No sé la hora exacta, todo es silencio. La penumbra se ilumina tenuemente desde los bordes de las cortinas donde relumbran las primicias de la mañana. Latas de cerveza sembradas aquí y allá y un camino húmedo, trazado sobre la alfombra recorriendo la distancia entre el cuarto de baño y la amplia cama, denuncian la euforia de la noche anterior. La transparente y estilizada botella de vodka, casi terminada, descansa inocente y mustia sobre la pequeña mesa de la anónima y sobria habitación. Su bolso y vestido negros ocupan una de las dos sillas, en la otra, tumbado desnudo, respiro tranquilamente tratando de no hacer ruido y de aminorar la taquicardia.

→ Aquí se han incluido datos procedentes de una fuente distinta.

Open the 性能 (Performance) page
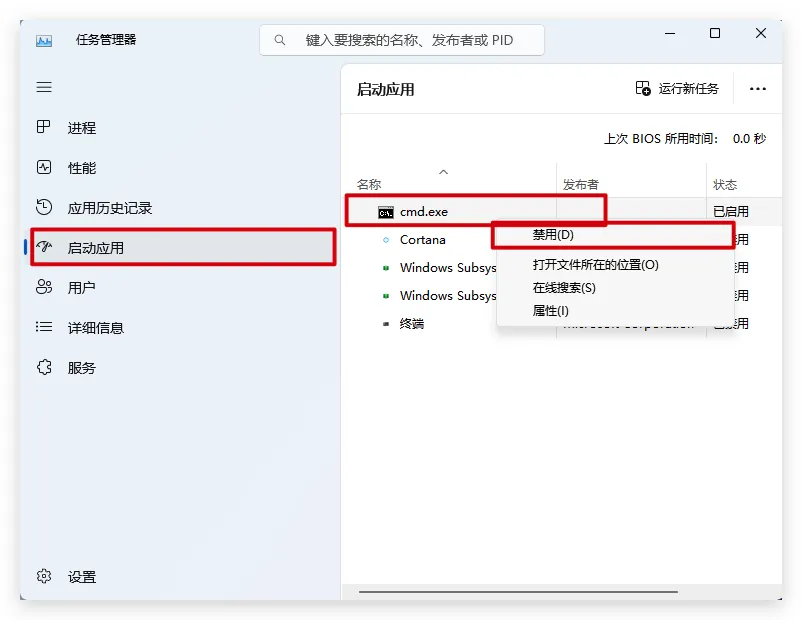802x620 pixels. [x=82, y=168]
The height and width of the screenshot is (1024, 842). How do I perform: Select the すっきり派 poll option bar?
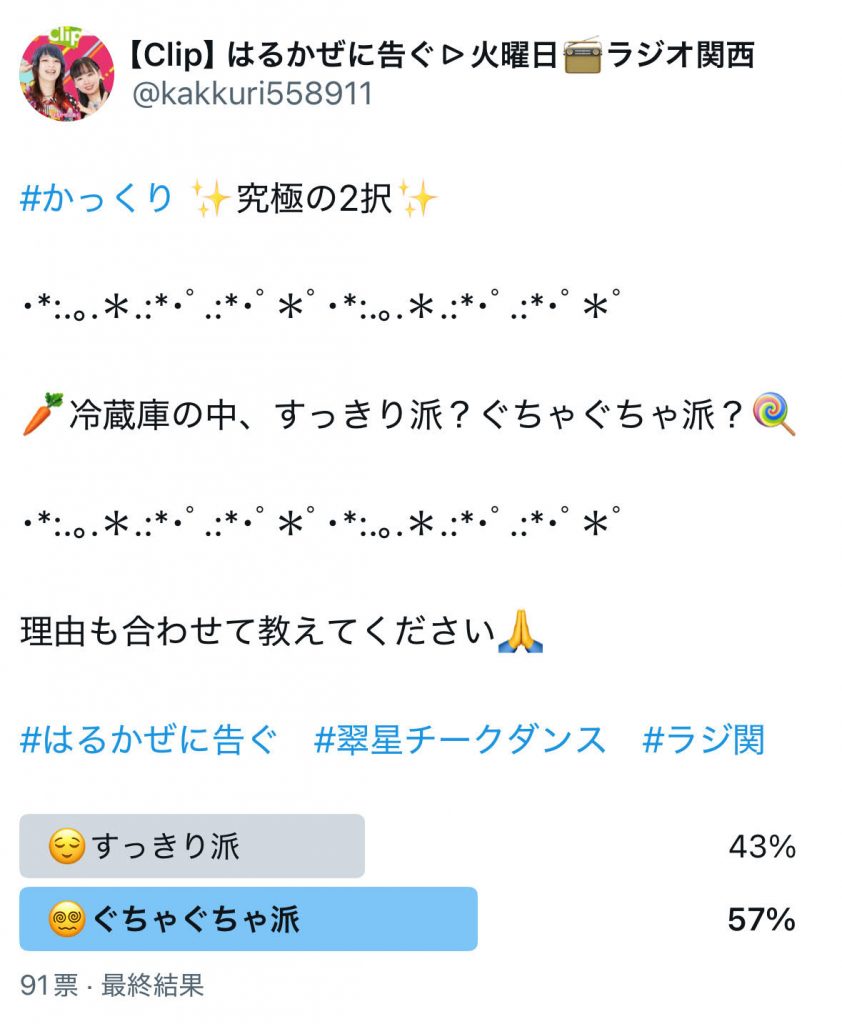[x=192, y=847]
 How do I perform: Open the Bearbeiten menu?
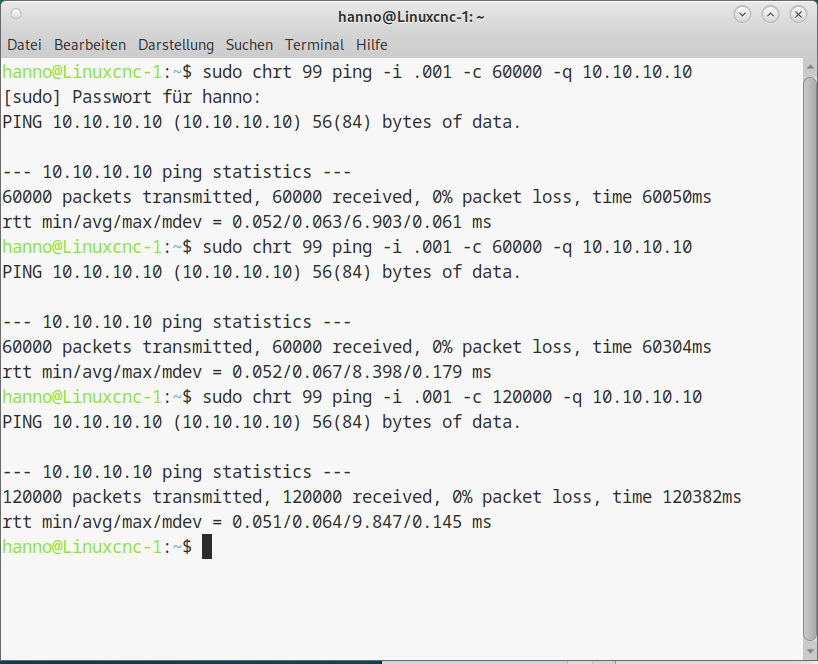point(90,45)
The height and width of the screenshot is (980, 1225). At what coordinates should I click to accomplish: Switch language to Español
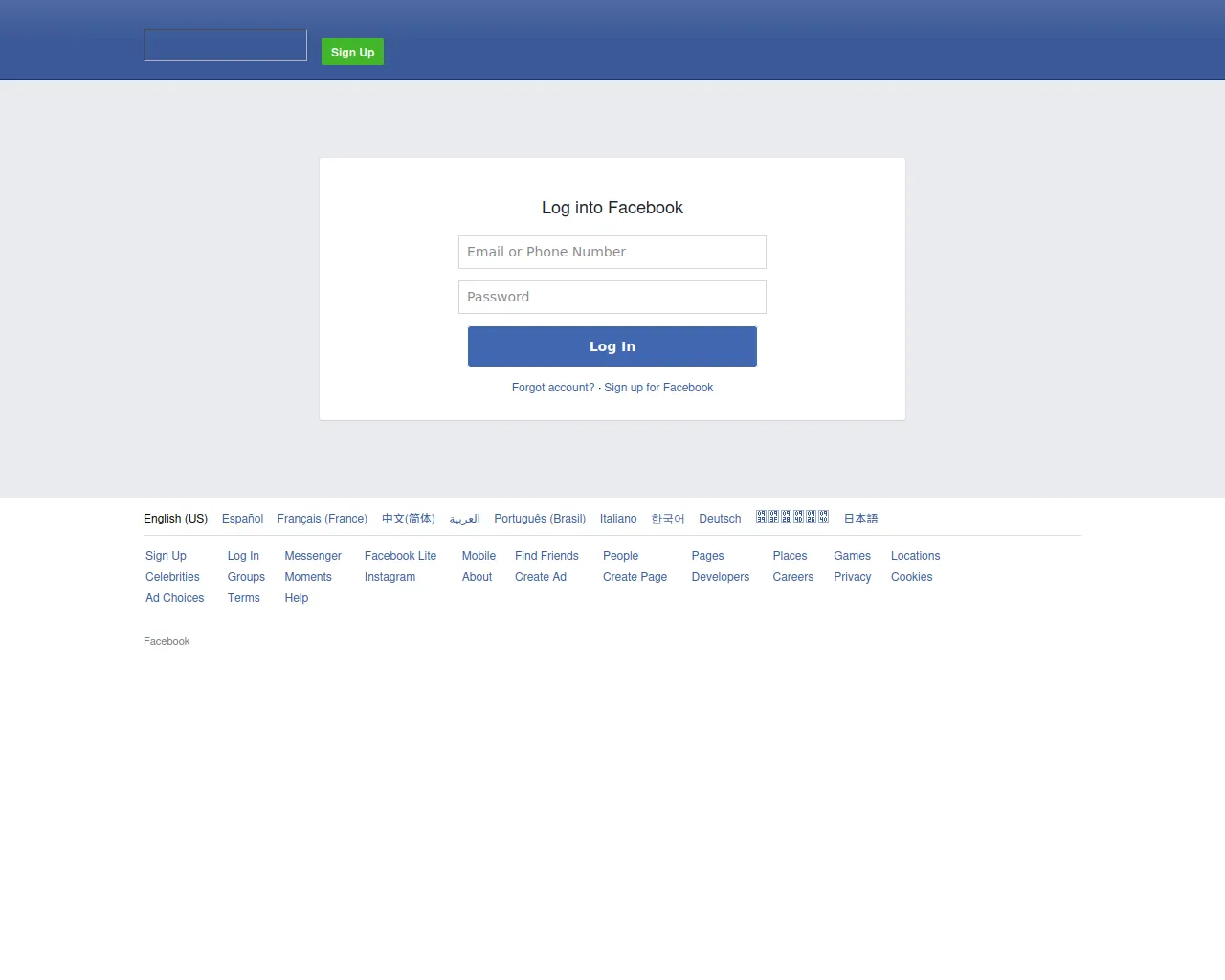242,518
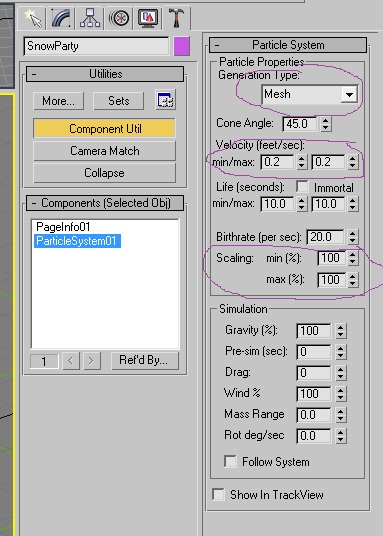
Task: Click the SnowParty object name field
Action: (x=96, y=46)

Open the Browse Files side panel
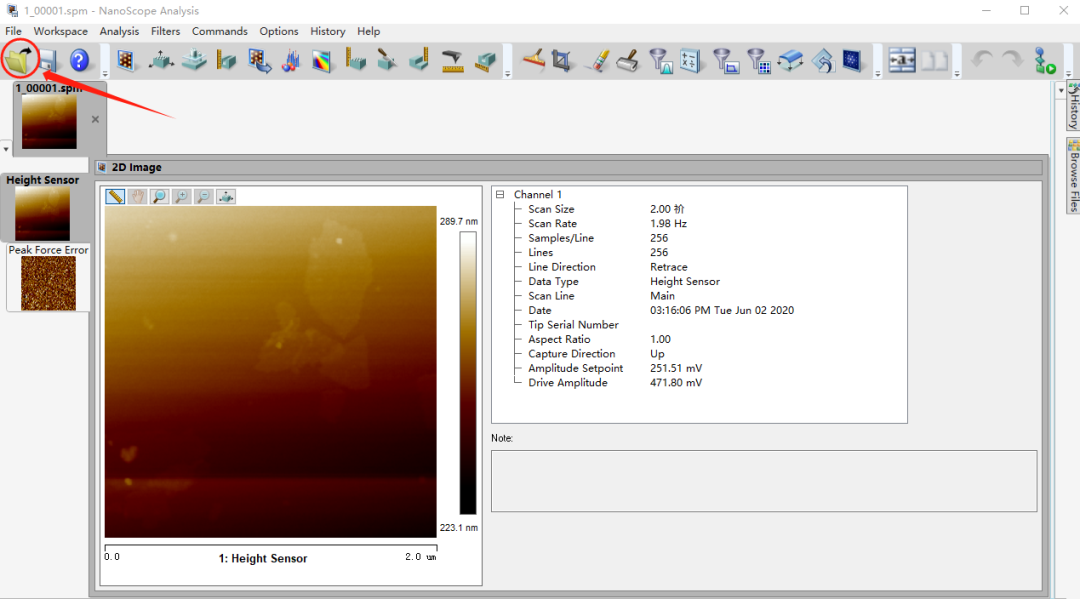pyautogui.click(x=1073, y=176)
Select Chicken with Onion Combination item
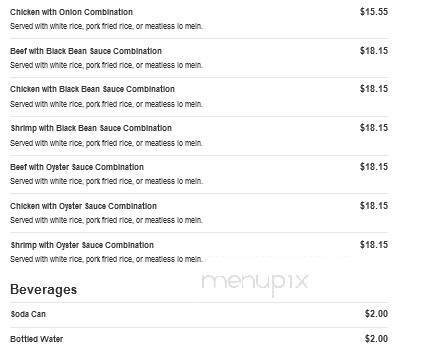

Frente a mí, sobre la cama, ella duerme. Apenas siento su respiración tranquila y débil, como la de un cachorro. El cobertor bajo el que se esconde el cuerpo de la mujer más hermosa del mundo únicamente revela parte del rostro y una abundante mata de cabello rubio, derramándose como brillante cascada sobre sus hombros. Este rostro que sueña esta lejos de ser el de la mujer sabia, endurecida por el alcohol y el sufrimiento, que conocí la noche anterior. Quizás somos auténticos únicamente cuando soñamos. Con los párpados cerrados, ocultando sus profundos ojos azules, parece una niña inocente y tierna, un hada asustadiza y frágil que podría estrangular fácilmente con una sola mano si quisiera; pero no quiero.
Levanto lentamente mis botas y pertenencias para vestirme en silencio.
No la despierto, salgo dejándole algunos billetes extras. ¡Cuanta luz!, aun con gafas oscuras. El temblor en las manos y la garganta seca demandan atención, me encaminan hacia la primera cerveza del día. Tengo miedo, estoy confundido y paranoico. El viento helado corta el rostro y sonrío, soy el hombre más feliz del mundo. Quisiera haberle dejado más propina, pero en realidad no tengo con que pagarle el inmenso favor de ayudarme a silenciar, por un instante, el terrible sonido que hace al batir sus alas el ángel de la muerte.